Ingredients:
- 2 lbs Yukon Gold potatoes, cut into 3/4-inch cubes
- 1 tbsp White vinegar
- 1/2 tsp Baking soda
- 1 tsp Kosher salt
- 2 tbsp Avocado oil
- 1 tbsp Unsalted butter
- 1 medium yellow onion, finely diced
- 1 small red bell pepper, finely diced
- 1 tsp Smoked paprika
- 1/2 tsp Garlic powder
- 1/2 tsp Onion powder
- 1/4 tsp Cracked black pepper
- 1/4 tsp Cayenne pepper
- Fresh parsley, chopped for garnish
Instructions:
- Place cubed potatoes in a pot with cold water, vinegar, baking soda, and salt. Bring to a boil, then simmer for 5–7 minutes until the edges are tender but the centers remain firm. Drain in a colander and shake vigorously to create a starchy surface layer.

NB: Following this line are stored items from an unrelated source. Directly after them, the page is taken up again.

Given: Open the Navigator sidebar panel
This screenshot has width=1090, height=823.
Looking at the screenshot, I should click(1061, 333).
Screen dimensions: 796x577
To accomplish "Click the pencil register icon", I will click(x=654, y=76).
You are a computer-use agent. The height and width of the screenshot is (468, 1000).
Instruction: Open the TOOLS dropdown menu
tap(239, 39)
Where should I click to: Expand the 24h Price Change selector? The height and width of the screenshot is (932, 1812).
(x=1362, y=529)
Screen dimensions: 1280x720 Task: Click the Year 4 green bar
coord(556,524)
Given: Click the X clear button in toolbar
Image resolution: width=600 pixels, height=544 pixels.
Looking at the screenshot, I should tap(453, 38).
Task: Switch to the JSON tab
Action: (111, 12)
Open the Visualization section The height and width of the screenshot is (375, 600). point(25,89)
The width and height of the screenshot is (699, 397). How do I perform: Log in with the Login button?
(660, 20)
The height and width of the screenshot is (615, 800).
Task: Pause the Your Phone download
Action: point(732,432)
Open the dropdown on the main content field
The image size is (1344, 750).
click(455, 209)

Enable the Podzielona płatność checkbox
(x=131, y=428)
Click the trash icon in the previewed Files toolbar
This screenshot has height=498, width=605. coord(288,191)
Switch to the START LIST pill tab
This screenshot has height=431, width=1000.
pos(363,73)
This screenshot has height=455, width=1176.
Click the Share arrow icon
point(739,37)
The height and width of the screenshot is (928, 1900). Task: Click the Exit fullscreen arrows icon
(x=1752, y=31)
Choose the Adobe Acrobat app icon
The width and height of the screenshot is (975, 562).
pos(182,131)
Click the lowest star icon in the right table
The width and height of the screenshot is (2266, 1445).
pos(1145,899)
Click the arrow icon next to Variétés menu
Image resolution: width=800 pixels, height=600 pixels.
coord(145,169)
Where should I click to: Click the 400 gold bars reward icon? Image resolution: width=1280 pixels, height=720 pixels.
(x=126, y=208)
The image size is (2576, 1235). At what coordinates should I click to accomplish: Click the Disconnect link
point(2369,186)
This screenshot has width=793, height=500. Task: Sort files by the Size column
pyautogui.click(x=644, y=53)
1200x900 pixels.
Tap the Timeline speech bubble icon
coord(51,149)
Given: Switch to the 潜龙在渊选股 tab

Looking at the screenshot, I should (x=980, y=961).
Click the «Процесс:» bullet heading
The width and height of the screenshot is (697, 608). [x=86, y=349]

- Heat avocado oil in a 12-inch cast iron skillet over medium-high heat until shimmering. Add the potatoes in a single layer. Let them sit undisturbed for 4-5 minutes until a deep golden-brown crust forms.
- Push the potatoes to the edges of the skillet. Add the diced onions and peppers to the center. Sauté for about 3 minutes until softened, then toss together with the potatoes.
- Lower the heat to medium. Add the butter and the dry spice blend (paprika, garlic powder, onion powder, black pepper, and cayenne). Toss constantly for 2 minutes until the spices are toasted and the potatoes are evenly coated. Garnish with fresh parsley and serve.